The following optimizations are candidates for implementation in your design project (but not the only possibilities!):
0.  Caches (both instruction and data, or a unified).  This year, basic instruction and data caches are part of the baseline design, but you will be expected to fiddle with associativity, size, blocksize, etc. to optimize performance. However, this is not one of your 4 optimizations. You could also do an off-chip cache, I suppose, since the DE2 board has SRAM. That would be a full optimization.

1.  Cache optimizations (victim cache, pseudo-associative, …)

2.  A lockup-free cache can service hits (and possibly misses) while waiting for a miss to return from memory.  With a lockup-free cache, the pipeline should stall on the use of data, not on a load miss.

3.  Superscalar execution.  Fetch, decode, execute multiple instructions per cycle.

4.  Superpipelining.  Run the clock at a rate that is roughly half the cycle time of the baseline (e.g., half of the ALU stage delay).

5.  Branch prediction

6.  Register renaming.  Is this useful without out-of-order execution?

7.  Out-of-order execution.  Instructions issue to the execution units in an order different than they are fetched.

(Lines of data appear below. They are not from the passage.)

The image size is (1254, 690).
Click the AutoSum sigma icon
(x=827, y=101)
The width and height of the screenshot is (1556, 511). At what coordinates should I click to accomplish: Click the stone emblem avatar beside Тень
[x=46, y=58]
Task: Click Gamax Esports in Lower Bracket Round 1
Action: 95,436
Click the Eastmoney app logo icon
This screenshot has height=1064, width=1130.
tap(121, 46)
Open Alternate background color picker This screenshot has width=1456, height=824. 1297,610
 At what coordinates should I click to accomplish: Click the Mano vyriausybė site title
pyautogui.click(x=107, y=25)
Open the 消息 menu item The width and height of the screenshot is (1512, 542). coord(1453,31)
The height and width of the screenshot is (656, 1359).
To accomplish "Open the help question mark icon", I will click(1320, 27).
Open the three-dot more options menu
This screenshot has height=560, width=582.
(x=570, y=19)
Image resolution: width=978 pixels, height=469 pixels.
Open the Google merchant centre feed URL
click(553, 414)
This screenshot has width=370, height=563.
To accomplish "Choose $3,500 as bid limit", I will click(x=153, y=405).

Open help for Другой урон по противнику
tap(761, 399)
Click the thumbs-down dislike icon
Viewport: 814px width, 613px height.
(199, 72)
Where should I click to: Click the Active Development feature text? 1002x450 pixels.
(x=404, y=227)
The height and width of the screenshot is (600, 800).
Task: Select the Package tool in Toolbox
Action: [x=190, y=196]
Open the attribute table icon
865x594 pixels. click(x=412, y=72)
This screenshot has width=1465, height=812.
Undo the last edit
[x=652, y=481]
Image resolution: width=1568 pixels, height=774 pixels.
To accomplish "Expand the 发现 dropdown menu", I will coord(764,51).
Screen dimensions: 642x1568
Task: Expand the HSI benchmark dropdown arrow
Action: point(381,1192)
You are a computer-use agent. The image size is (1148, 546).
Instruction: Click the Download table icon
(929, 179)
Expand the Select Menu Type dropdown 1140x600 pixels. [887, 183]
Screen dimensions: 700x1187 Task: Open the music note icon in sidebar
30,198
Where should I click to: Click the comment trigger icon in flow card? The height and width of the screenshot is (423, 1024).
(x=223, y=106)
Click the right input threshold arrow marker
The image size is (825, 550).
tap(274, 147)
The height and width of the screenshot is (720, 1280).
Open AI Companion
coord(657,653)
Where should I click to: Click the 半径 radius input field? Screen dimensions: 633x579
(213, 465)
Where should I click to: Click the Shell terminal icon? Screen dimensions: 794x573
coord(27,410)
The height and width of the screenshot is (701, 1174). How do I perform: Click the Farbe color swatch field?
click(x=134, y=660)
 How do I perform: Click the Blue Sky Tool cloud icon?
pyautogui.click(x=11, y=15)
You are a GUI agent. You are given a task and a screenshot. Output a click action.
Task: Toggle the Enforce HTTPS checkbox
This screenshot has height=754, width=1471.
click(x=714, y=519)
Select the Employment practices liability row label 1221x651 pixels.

8.  Multithreading.  One pipeline with multiple program counters.  Instructions from multiple threads are mixed or interleaved on the pipeline.

9.  Multicore.  Multiple CPUs (pipelines) connected via a bus or interconnection network. This one is not interesting unless running a parallel program with communication between threads -- and right now our benchmarks don't support that.

10.  Hardware prefetching (stream buffer).  Build a support hardware unit that observes the cache miss stream, recognizes patterns, and begins prefetching future misses. 

11.  Multi-path execution.  On some low-confidence branches, execute both targets of the branch.

12.  Runahead execution.  On a load miss, keep executing the instruction stream (just dropping stalled instructions).  This may cause a future miss to be initiated.  When the original load completes, you must recover back to the state following the load (similar to a branch mispredict recovery).

13.  Value prediction.  Identify instructions with predictable outcomes.  If the instruction is stalled, provide the predicted outcome and proceed.  Must be able to recover. 

14.  Instruction Reuse.  A similar technique to value prediction is instruction reuse – if an instruction executes with the same inputs as a previous instance, provide the same output as before.  The latter is non-speculative, but only helps with multiple-cycle operations (which we don't have) or if you can predict multiple at once .

15.  Other ideas: feel free to ask us or do something unquestionably cool. 

More ideas, as they come, will show up on Piazza.

Design Reviews

Every other Thursday will be devoted to design reviews.  You will be expected to make progress each time.  These design reviews will be part of your grade, so doing most of the work at the end of the quarter will not be a reasonable strategy.

Topic Presentations

Each group must make two presentations, which must be completed in the first half of the quarter.  Possible topics include the optimizations listed above.  The presentation should take most of a class period.  You should present the topic (usually based on a seminal paper or article), and then sketch out a preliminary design/hardware approach.  Students not presenting will be expected to have read the discussed papers.

References for Topic Presentations:

see the Piazza page.

Schedule

Will be posted on Piazza.  Please check it regularly.